When walking through the garden at home, a white coating on the plants can cloud the view of the color paradise. Powdery mildew is a collective term for various plant diseases that are caused by fungi and cause worry lines in amateur and professional gardeners. Thanks to a simple trick, the white spots on the leaves are quickly history.
- Powdery mildew fungus Erysiphaceae (white coating on leaf surfaces).
- Downy mildew yellow spots on leaves and gray fungal turf underneath
Powdery mildew: especially ornamental plants and vegetables suffer from fungal infestation
According to NDR, powdery mildew, also known as fair-weather fungus, often occurs when temperatures are above 20 degrees Celsius and the air is particularly humid. It is particularly common on vegetables, roses and other ornamental plants, it is found on the tops of leaves. Initially, it is white, but with time it becomes brownish to grayish. The spores of the pathogens, which belong to the group of tubular fungi, usually reach the leaves of the plants through the wind or splashing water, where they penetrate the top cell layer of the leaves and form a fungal network.

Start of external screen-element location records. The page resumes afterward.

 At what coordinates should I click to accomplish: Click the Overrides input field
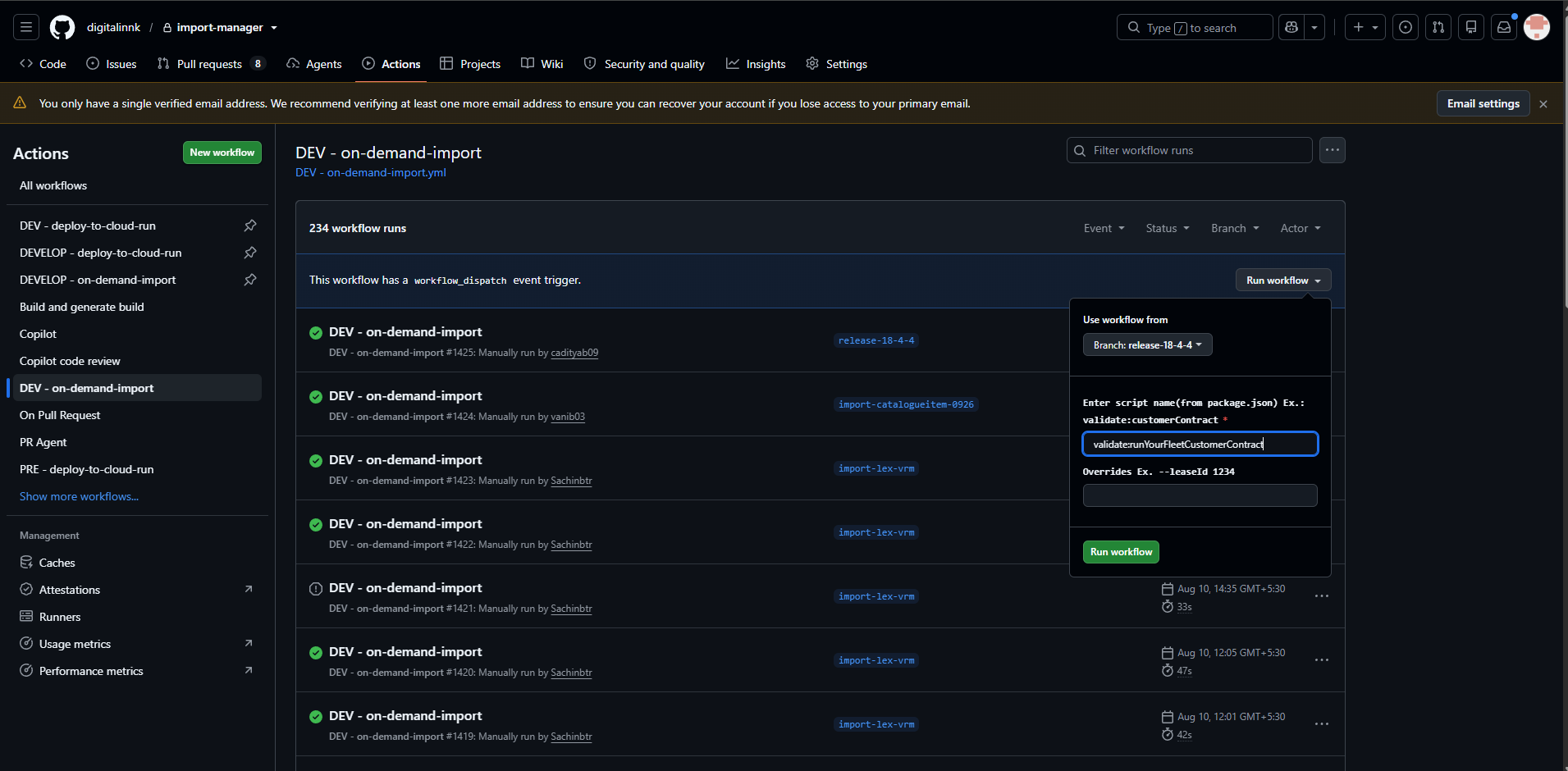[1200, 495]
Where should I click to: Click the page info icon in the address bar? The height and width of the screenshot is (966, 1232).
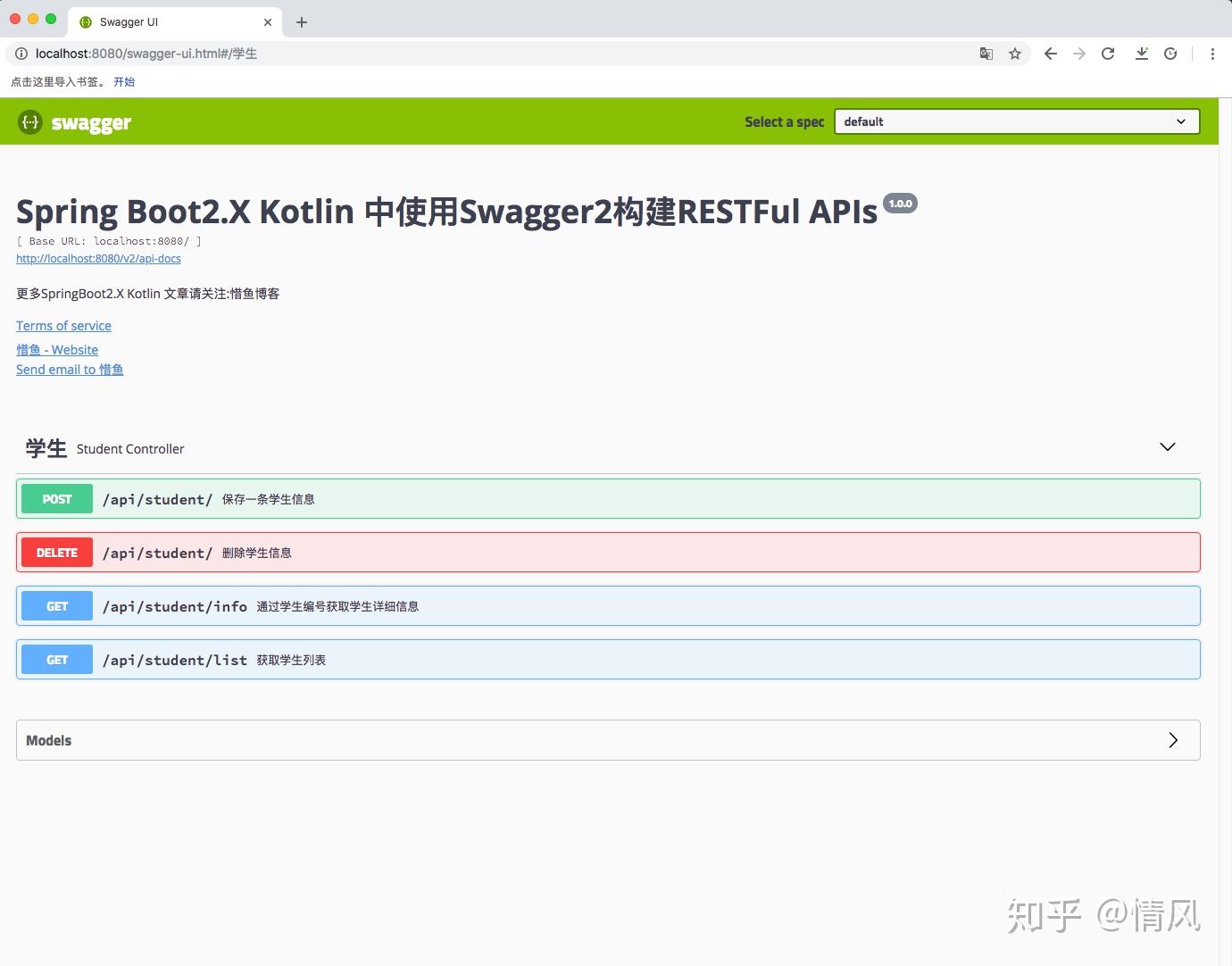(21, 54)
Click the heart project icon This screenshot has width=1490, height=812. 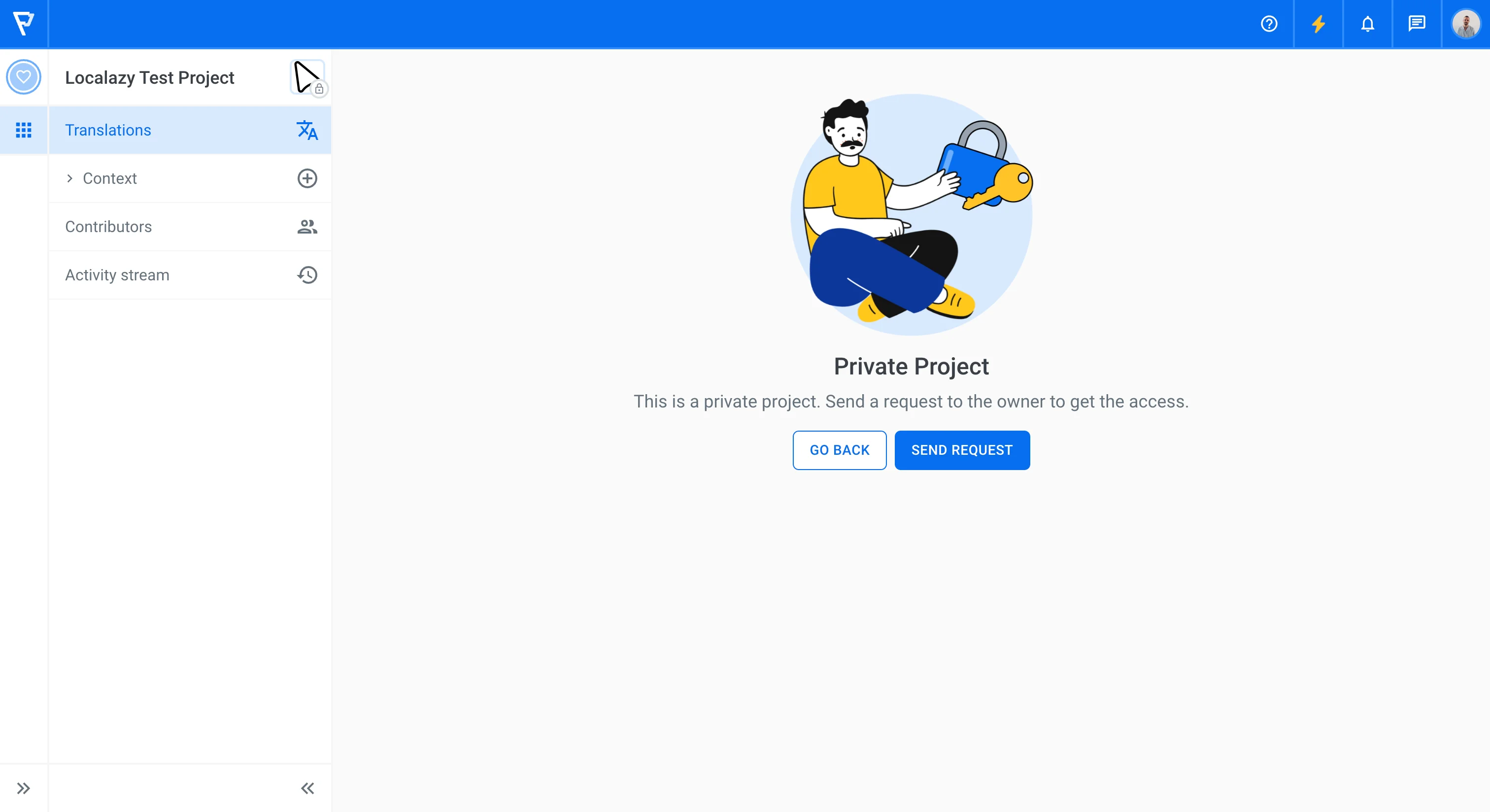pyautogui.click(x=24, y=77)
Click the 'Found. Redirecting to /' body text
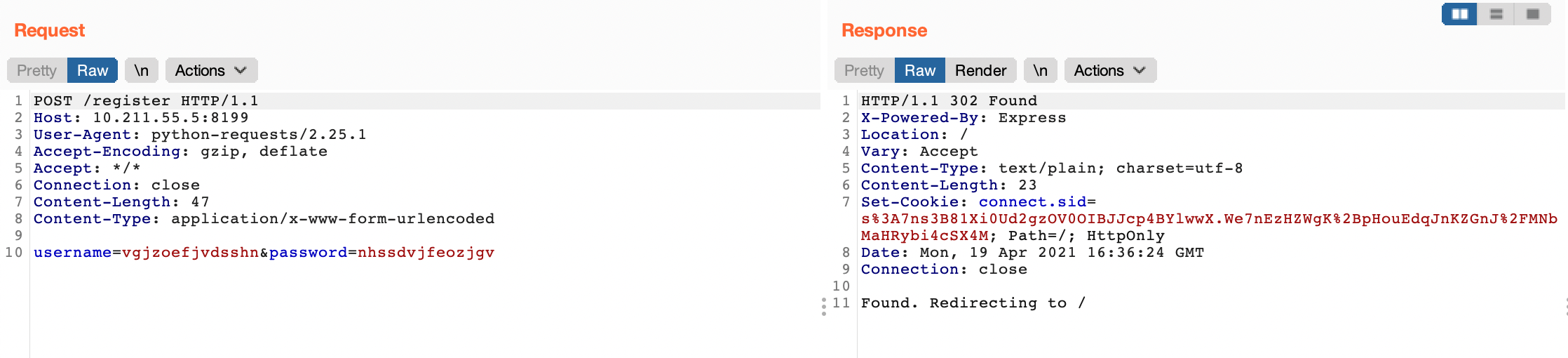Screen dimensions: 1568x358 973,303

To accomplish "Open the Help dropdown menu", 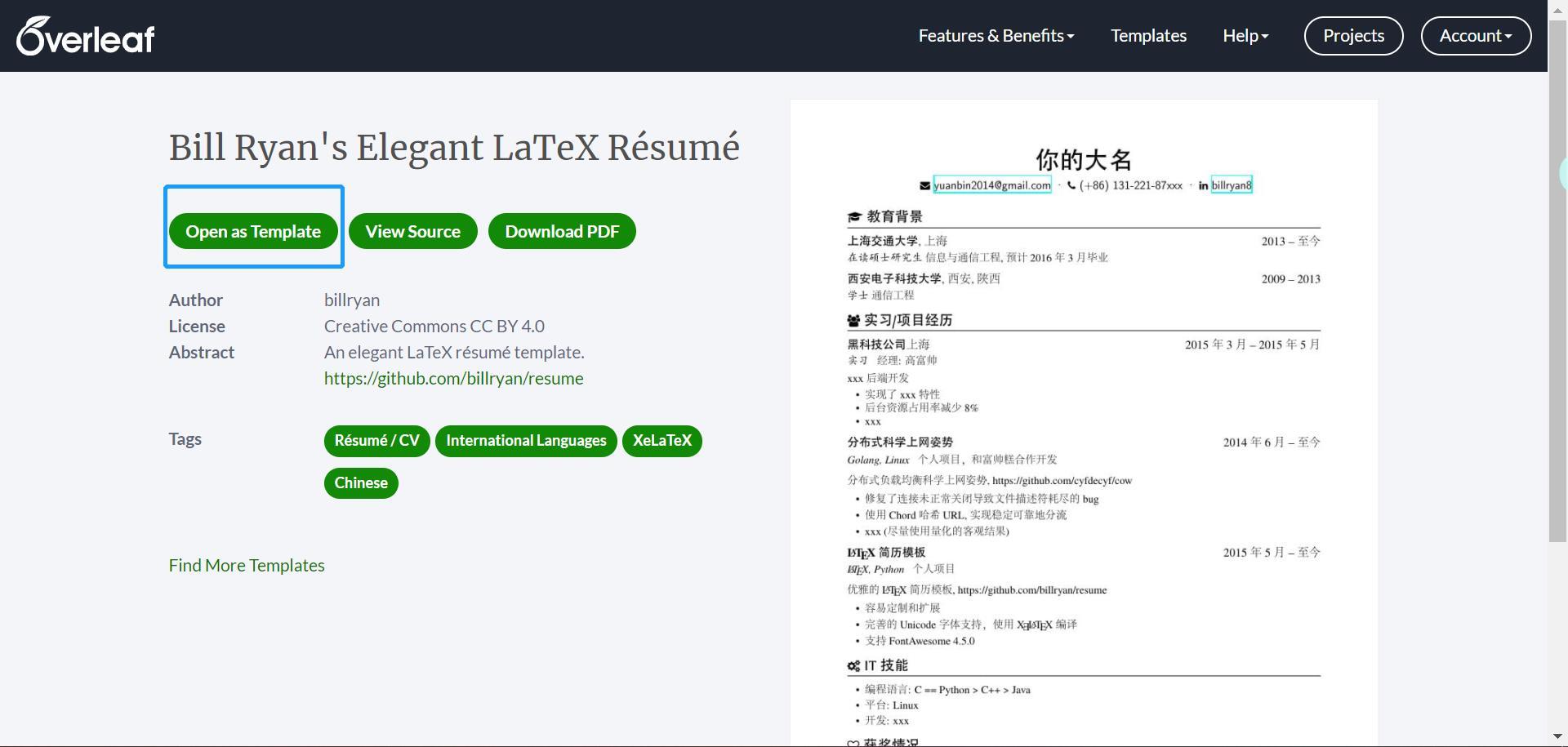I will [x=1245, y=35].
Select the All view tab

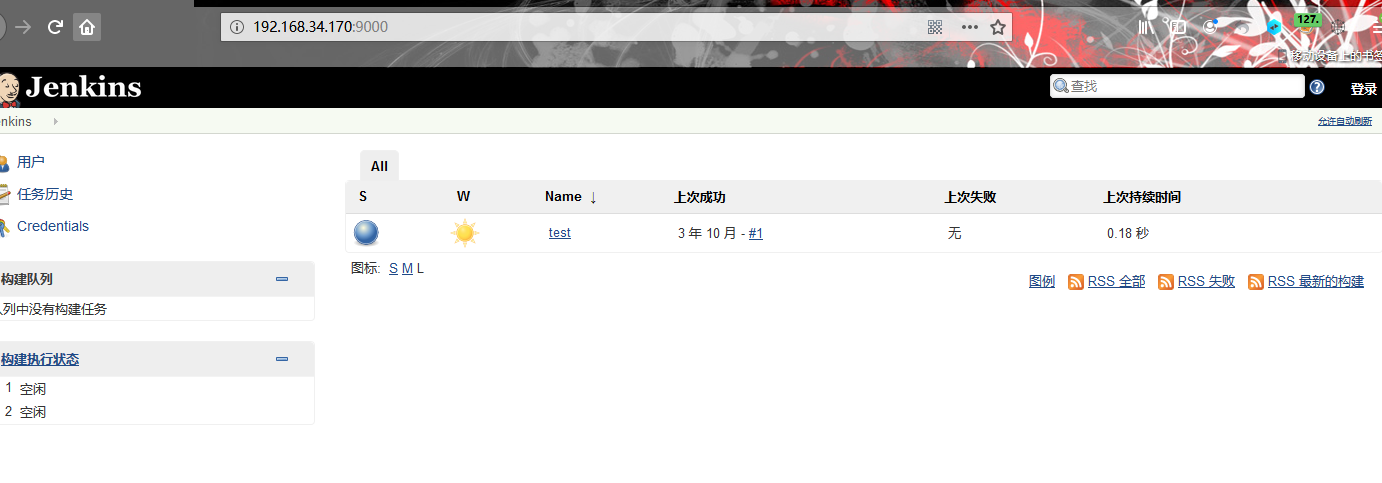pos(379,166)
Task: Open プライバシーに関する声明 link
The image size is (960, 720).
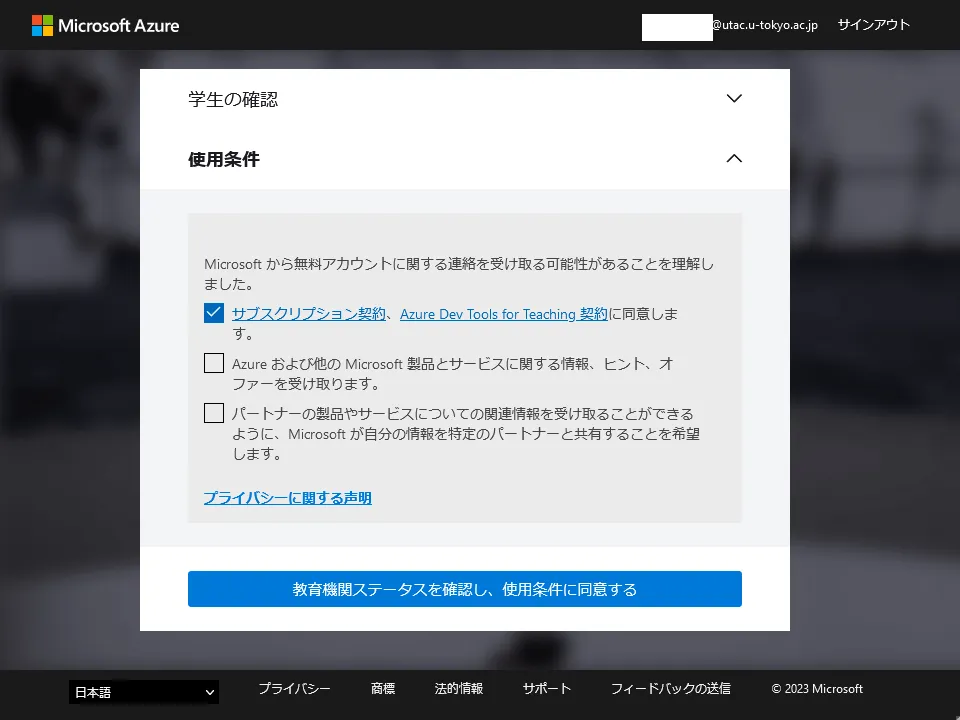Action: coord(288,498)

Powdery mildew: dry, immature shoots on roses particularly at risk
Shoots and leaves that have not been able to mature properly during prolonged drought are particularly at risk from powdery mildew fungal attack. To “cure” sick roses again, it is advisable to reach into the refrigerator, where a cheap food completely without chemicals is just waiting to be used to destroy powdery mildew.
For raw or whole milk, mixed with water in a ratio of 1:8, work wonders against the real mildew fungus. Simply pour 100 milliliters of non-homogenized or pasteurized milk and 800 milliliters of water into a spray bottle and the powdery mildew hunt can begin in the home garden.
Powdery mildew: milk and water fight powdery mildew fungus
Experts recommend a weekly spray at first, and later a bi-weekly spray. Other sources recommend spraying every two to three days for acute infestations.
The bacteria in the milk multiply strongly and form a dense coating on the surface of the leaves. According to grüneliebe, the microorganisms fight the fungus, and in addition, the sodium phosphate contained in the milk strengthens the plant’s defenses.
To protect the domestic roses preventively, they should not stand too close together on the one hand, and on the other hand in moist, nutrient-rich soil, where plenty of sun and air can reach. Thus, the plant will dry faster and will not offer the powdery mildew fungus suitable places for infestation.